▶ [EXERCISE]
Below are lines of records; copy exactly those from the one containing "Where should I click to: Click" through the one containing "Task: Click drag handle for Past 30 Days row", leaving the pictures behind.

▶ [EXTRACTED INFORMATION]
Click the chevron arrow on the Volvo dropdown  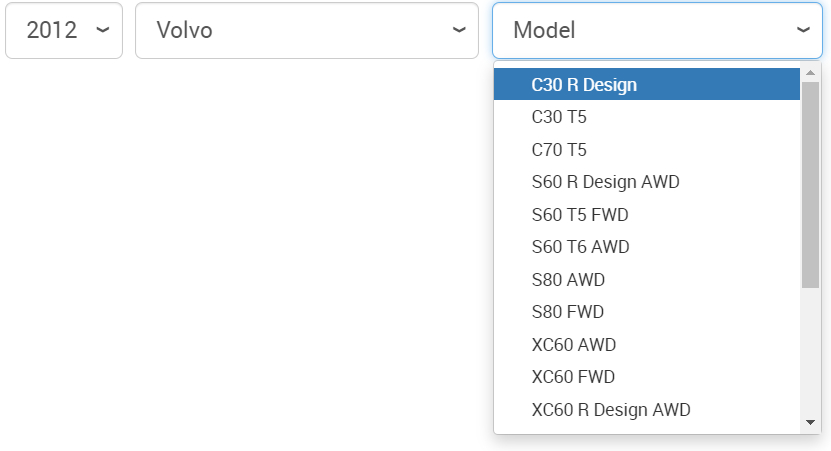point(459,30)
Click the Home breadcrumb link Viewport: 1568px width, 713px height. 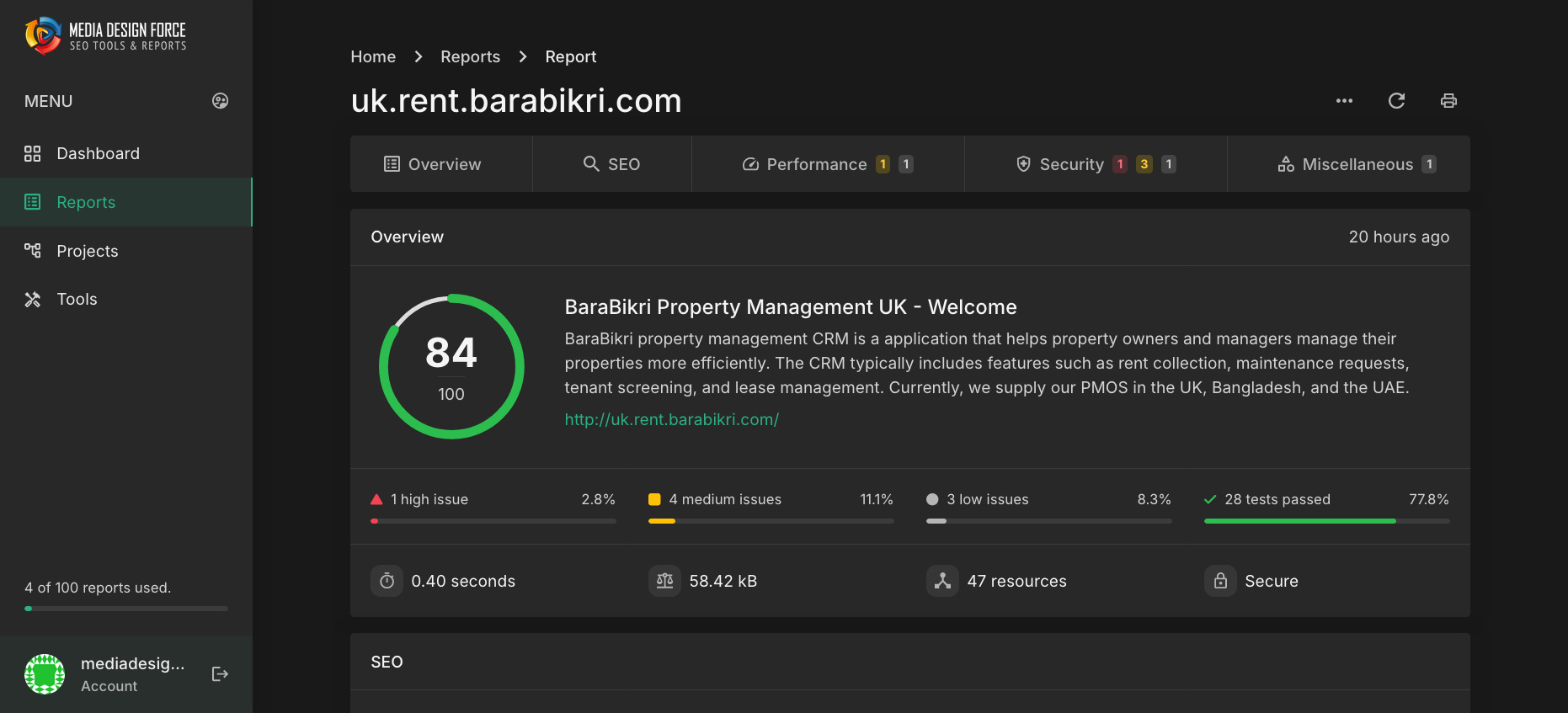tap(373, 56)
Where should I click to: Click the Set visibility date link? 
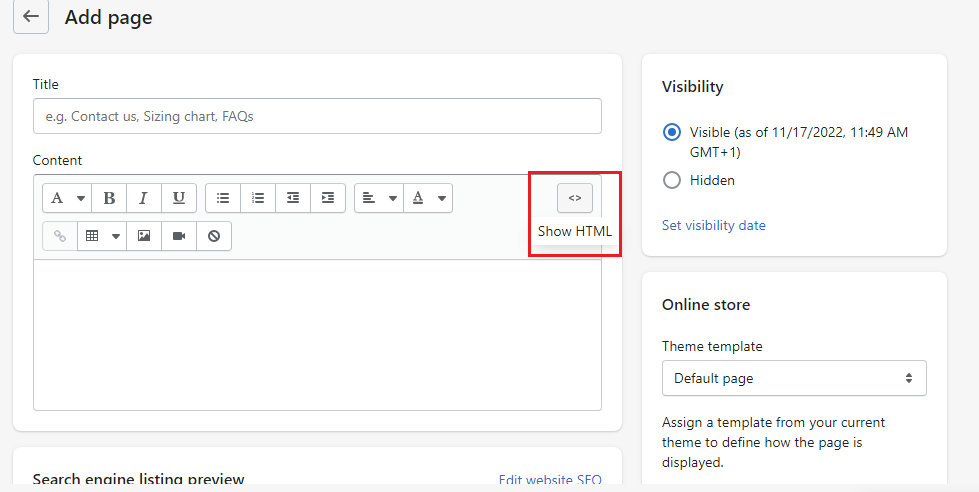(x=713, y=225)
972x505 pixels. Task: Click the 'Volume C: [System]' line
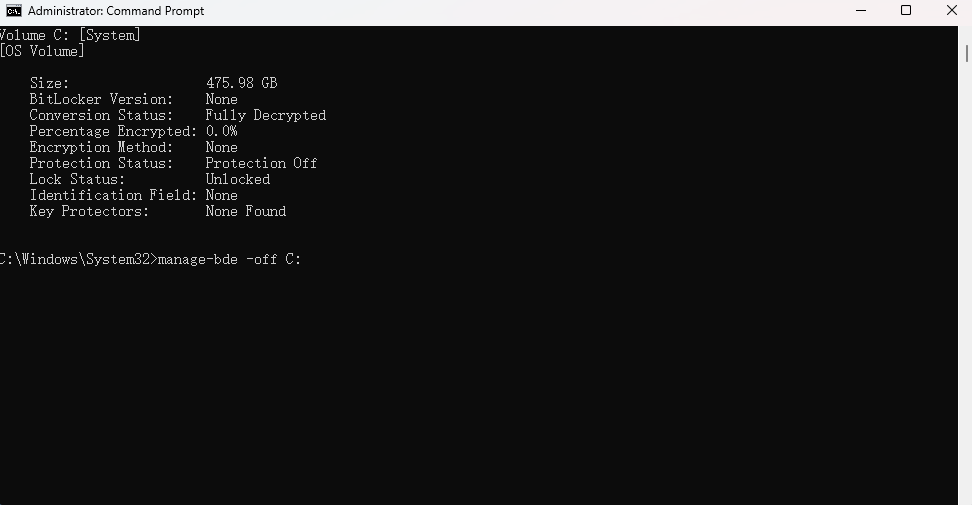tap(70, 35)
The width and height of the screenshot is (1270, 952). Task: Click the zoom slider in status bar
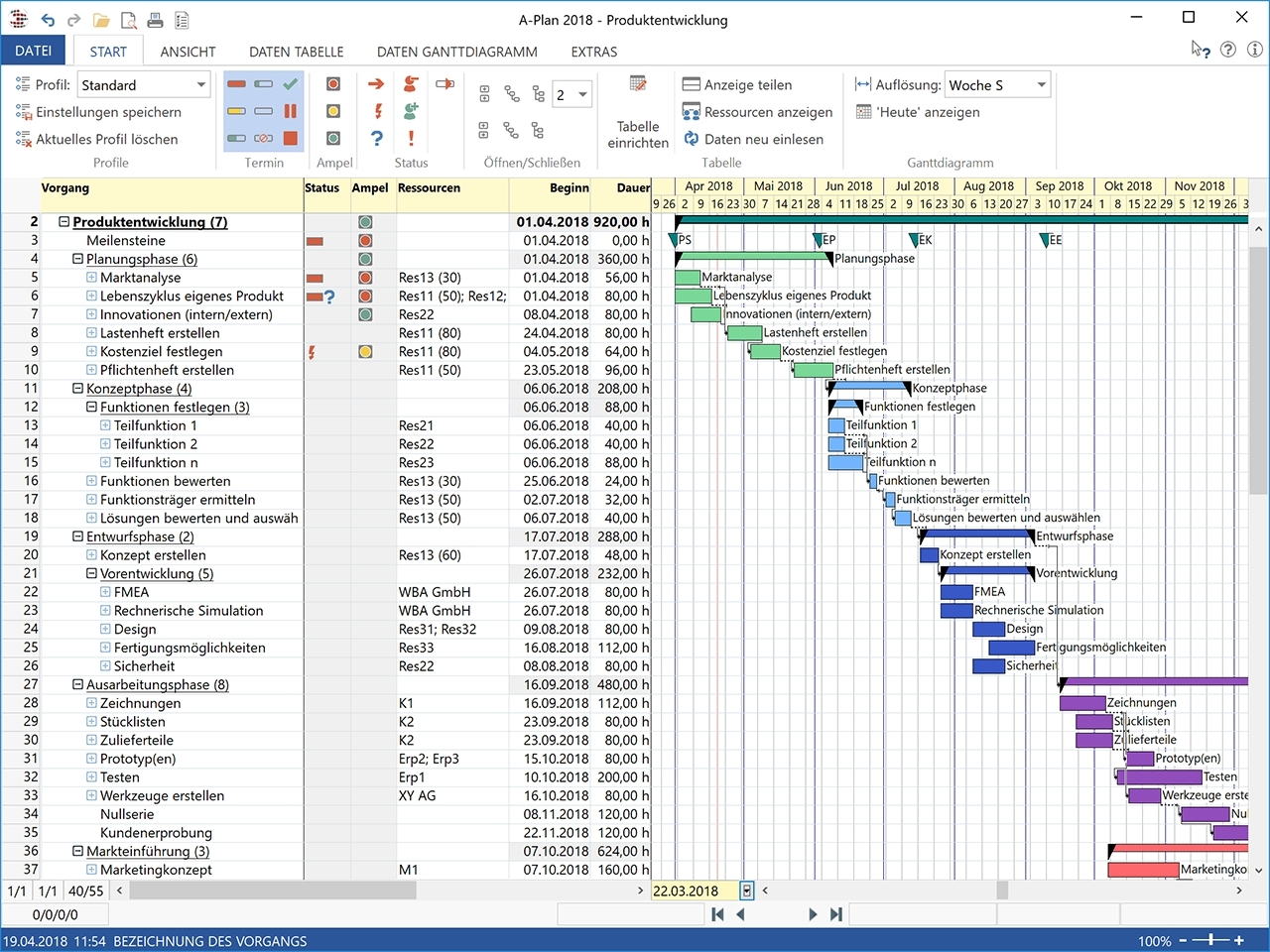tap(1210, 940)
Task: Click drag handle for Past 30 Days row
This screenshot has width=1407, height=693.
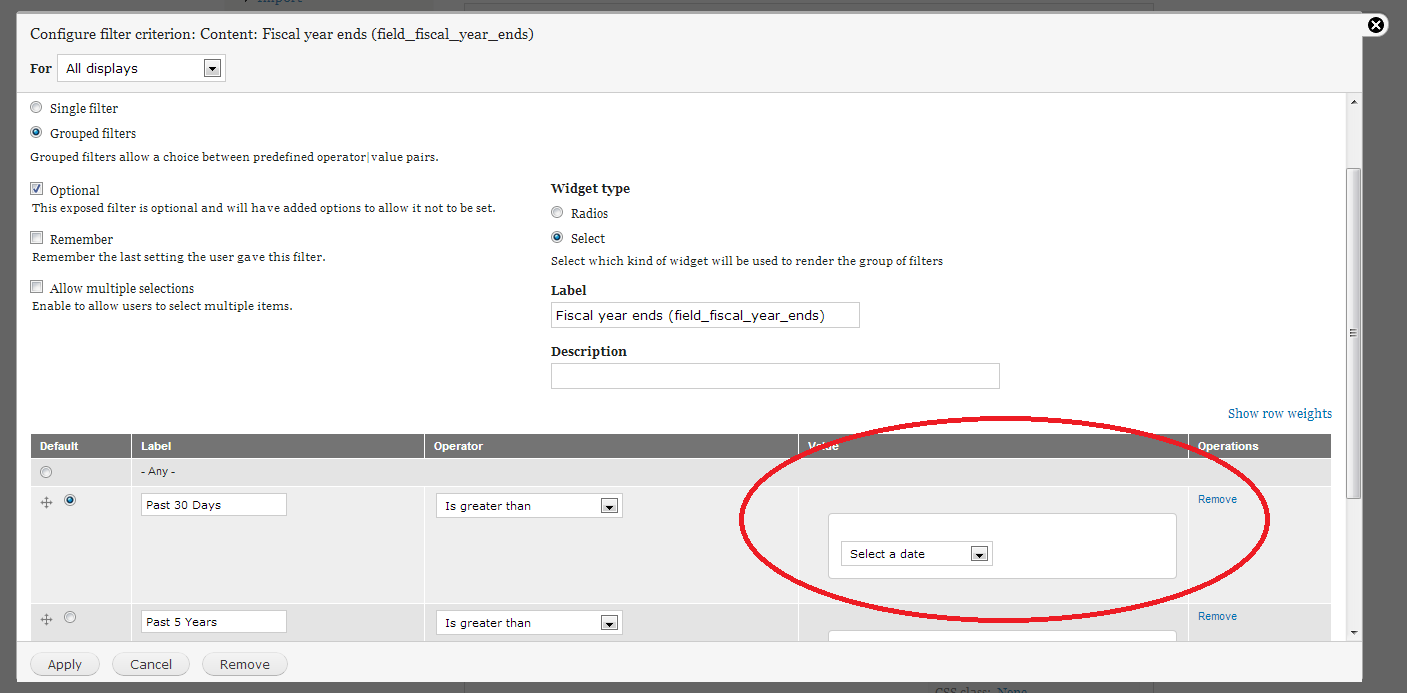Action: pyautogui.click(x=46, y=503)
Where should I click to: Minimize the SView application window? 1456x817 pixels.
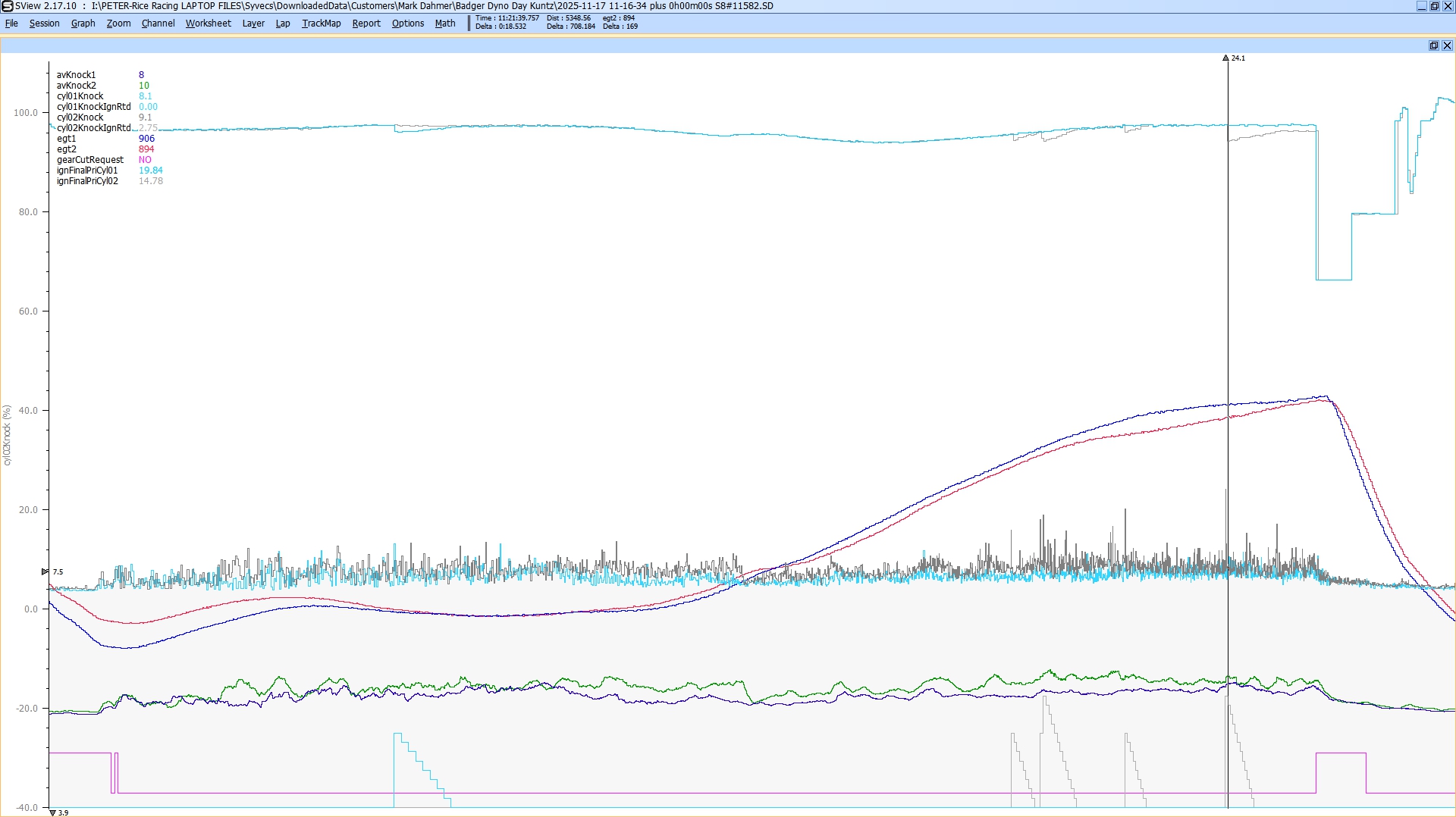(x=1421, y=6)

▶ [YOUR SOLUTION]
Where should I click to: Click the Set visibility date link? 
(x=713, y=225)
972x505 pixels. Task: Click the 'Volume C: [System]' line
tap(70, 35)
The width and height of the screenshot is (1270, 952). Task: Click the zoom slider in status bar
tap(1210, 940)
Task: Click drag handle for Past 30 Days row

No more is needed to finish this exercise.